Like Tinkerbell in Peter Pan, we need more than one person to believe...
I wrote this to that one person. It's still untitled.
I don’t know. I really don’t.
I understand you want to talk but… Conversation won’t fix this. It won’t.
It is what it is. I’m still your friend. I just can’t be anything else.
And right now I can’t even be a close friend.
I hate that I can’t do this. That I’m not OVER this.
8 months later and I’m still THIS.
I don’t know what to do with what I feel. So I guess I do nothing.
Time heals all wounds. I haven’t waited long enough I guess.
One day it won’t hurt, right?
I’ve spent so much energy trying to avoid being here.
Because THIS PLACE, right here, is exactly the reason I stopped having sex with you.
Because if I was still doing that, I’d be even MORE fucked up than I am now.
I can’t blame you for what I feel. And I don’t.
I know you’re just living your life, being you, you don’t mean to be hurtful.
But your very presence pains me.
I know you’ve had the deep undying commitment before… I understand that’s not what you need nor want from me.
But unfortunately my love, though we may not have had the commitment, my feelings ran deep, hell they might even be undying.
All I know is that for all my brave talk they haven’t diminished.
So I’m just going to have to stay away from you, even more than I have.
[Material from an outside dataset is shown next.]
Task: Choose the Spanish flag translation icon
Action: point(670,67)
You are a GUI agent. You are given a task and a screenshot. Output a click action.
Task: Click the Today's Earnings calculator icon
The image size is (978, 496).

Which seems crazy because I feel so very far removed from you now.
Monday, June 24, 2013
i wish we could go back.
i remember our very first chat.
it was a friday. you were on a train coming from nyc.
i was sitting at my desk in my office way past the time for me to leave.
you invited me over to eat that very first night.
i declined… but blew off my friends the next day and came to see you.
can i say best first date ever?
you were so very sweet with me.
it was january and cold.
you rubbed my feet. we watched law and order, ate pizza and talked.
you told me how you didn’t want to be "just friends" with someone you cared about.
you made me smile.
you touched my face and reached right through me and touched my heart in the same instant.
i lay on your chest.
we kissed and kissed for what seemed like hours.
we cuddled on the sofa.
it got late and I stayed over.
we cuddled more and fell asleep in each other's arms.
in the morning you brought me orange juice.
and fed me strawberry yogurt from your spoon.
i thought it was the single sweetest act i had ever witnessed from a man i just met.
i think i fell in love with you in that moment.
you filled me up. the thought of you grounded me.
you made me think. and feel. and laugh.
you still do.
i will always be your greatest supporter.
your biggest fan.
and as close a friend as you allow me to be.
i am not searching for perfection… just a man whose imperfections mesh with mine.
for a time i hoped that man was you.
and for a time i knew it.
how do you miss a chance at happiness if you never take the time to find it?